Maria Woltjen and Kelly Albinak Kribs on the Difficulty of Reuniting Migrant Parents and Children

Migrant Parents Face a Long, Complicated Road Ahead to Get Their Children Back

There are, as of right now, no set protocols for reuniting families who have been separated; children and parents are funneled into two separate and highly complex systems, which immigration attorneys, advocates, and aid groups have been attempting to navigate. I spoke with Maria Woltjen, the executive director and founder of the Young Center for Immigrant Children’s Rights at the University of Chicago Law School, and Kelly Albinak Kribs, Immigrant Child Rights Fellow and staff attorney at the Young Center, to get a better idea of what this process actually looks like.

Once a parent is charged with illegal entry, they’re taken into U.S. Marshal custody, then returned to ICE custody, and their child is handed off to the Office of Refugee Resettlement, which is part of the Department of Health and Human Services. They’ll face different legal timelines and potentially be moved around to separate parts of the country. With no internet, limited phone access, and extremely limited access to legal representation, it can be very difficult for a detained parent to find out where their child is in the first place—and once they do, their desperation to be reunited can impact their legal trajectory.
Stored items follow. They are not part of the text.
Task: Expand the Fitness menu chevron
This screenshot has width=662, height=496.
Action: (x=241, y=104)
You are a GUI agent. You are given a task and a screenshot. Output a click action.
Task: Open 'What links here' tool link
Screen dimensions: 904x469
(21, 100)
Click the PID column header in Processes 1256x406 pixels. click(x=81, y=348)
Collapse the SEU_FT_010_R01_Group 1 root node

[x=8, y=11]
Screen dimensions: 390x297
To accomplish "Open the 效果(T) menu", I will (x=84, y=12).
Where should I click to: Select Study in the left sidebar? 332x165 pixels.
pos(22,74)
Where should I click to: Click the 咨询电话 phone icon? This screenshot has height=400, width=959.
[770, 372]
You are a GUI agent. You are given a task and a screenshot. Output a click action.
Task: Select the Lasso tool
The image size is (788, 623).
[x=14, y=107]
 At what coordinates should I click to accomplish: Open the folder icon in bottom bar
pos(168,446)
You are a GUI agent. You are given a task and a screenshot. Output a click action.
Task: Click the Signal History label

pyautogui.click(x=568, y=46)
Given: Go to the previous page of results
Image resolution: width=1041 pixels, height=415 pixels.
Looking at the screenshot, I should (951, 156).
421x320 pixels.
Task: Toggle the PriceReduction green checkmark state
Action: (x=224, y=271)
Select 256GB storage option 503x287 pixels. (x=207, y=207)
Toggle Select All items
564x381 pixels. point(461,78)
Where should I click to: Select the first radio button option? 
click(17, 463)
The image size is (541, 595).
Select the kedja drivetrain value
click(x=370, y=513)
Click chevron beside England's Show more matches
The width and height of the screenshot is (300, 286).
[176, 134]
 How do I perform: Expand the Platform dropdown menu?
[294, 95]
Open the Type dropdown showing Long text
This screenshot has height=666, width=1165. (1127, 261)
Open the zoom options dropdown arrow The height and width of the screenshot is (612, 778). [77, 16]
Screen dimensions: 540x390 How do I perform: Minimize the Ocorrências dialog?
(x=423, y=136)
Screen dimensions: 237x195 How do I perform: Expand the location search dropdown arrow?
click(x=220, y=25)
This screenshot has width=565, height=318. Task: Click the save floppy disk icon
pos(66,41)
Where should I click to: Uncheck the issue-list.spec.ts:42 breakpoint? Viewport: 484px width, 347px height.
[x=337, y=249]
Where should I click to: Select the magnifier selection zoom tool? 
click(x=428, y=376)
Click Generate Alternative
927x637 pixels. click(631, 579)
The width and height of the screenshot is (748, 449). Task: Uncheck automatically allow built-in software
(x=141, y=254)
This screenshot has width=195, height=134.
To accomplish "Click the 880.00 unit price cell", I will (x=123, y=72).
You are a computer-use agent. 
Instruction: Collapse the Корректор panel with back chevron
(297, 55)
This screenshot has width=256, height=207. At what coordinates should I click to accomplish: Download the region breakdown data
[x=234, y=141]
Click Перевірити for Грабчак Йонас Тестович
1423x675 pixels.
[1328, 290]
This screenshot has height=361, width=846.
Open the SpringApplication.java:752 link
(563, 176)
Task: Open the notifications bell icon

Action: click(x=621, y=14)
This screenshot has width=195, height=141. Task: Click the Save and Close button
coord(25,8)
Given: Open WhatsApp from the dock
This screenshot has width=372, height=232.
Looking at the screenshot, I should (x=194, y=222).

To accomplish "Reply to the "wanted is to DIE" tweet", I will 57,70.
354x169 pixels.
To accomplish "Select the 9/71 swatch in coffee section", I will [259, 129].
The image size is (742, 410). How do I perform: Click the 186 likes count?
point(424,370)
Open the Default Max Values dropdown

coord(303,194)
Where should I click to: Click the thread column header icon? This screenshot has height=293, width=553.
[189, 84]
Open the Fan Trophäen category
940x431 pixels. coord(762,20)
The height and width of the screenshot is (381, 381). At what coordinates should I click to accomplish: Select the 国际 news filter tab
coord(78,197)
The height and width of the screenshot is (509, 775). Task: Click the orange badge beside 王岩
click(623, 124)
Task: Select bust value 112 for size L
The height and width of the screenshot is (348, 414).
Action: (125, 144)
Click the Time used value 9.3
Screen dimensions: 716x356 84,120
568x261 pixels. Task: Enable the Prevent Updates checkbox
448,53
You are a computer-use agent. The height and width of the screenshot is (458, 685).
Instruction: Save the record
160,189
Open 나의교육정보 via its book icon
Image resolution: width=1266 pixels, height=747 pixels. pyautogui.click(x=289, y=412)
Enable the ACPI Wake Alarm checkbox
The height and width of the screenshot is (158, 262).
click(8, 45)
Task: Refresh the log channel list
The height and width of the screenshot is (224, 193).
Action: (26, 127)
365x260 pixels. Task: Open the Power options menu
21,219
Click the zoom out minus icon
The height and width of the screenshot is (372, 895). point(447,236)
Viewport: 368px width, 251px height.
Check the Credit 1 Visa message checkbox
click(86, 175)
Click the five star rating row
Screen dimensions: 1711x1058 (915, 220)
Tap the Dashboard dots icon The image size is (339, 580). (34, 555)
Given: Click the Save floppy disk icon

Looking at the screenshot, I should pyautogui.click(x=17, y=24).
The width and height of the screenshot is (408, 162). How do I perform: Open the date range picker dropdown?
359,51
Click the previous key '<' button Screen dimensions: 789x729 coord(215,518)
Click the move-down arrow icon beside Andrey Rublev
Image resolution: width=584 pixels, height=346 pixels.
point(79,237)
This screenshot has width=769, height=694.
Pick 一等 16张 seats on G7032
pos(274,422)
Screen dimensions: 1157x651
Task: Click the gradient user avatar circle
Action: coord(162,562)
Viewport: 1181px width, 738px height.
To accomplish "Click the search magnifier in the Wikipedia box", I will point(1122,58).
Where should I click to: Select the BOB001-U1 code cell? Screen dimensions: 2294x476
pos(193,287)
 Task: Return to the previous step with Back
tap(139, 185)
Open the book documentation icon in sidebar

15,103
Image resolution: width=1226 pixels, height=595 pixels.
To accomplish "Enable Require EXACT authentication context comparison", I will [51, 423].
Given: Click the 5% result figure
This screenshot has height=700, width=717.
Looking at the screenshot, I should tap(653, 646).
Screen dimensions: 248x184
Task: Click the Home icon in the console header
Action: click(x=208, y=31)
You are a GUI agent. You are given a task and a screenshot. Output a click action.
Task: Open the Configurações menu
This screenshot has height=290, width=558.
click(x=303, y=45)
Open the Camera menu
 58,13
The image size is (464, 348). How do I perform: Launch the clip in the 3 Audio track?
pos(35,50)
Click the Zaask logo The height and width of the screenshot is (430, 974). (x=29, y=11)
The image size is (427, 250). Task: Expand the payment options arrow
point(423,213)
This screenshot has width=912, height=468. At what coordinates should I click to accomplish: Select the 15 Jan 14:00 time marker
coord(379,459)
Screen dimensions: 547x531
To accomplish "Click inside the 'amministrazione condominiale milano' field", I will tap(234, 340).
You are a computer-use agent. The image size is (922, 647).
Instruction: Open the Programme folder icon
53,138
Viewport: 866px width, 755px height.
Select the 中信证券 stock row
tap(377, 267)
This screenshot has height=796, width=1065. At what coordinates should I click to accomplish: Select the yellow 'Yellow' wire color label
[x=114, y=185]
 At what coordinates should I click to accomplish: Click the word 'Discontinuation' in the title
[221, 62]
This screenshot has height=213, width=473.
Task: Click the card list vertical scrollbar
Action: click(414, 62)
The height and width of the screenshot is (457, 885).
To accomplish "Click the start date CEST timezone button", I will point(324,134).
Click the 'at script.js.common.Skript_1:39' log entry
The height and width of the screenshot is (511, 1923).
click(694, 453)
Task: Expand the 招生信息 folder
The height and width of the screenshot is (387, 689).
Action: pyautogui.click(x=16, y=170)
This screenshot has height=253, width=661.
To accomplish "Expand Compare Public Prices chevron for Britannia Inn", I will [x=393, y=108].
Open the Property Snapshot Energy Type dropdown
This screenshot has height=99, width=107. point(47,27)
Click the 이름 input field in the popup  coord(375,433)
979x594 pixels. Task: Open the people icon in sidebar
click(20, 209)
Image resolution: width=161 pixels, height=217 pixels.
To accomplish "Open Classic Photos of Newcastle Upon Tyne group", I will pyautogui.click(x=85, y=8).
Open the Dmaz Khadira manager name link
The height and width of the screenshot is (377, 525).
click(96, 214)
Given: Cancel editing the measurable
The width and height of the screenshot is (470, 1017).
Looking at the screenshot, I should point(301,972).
“Once a parent can locate a child, they come to a crossroads,” Albinak-Kribs told Jezebel. “There’s a crucial decision they have to make: Whether they want to stay and fight their legal case, fight for the right to stay here in the United States with their child, or whether they would just prefer to return home with their child. Depending on what the parent chooses, depending on their own personal circumstances, the process for reunification looks very different.” But both paths can take months.

This conversation has been lightly edited and condensed for length and clarity.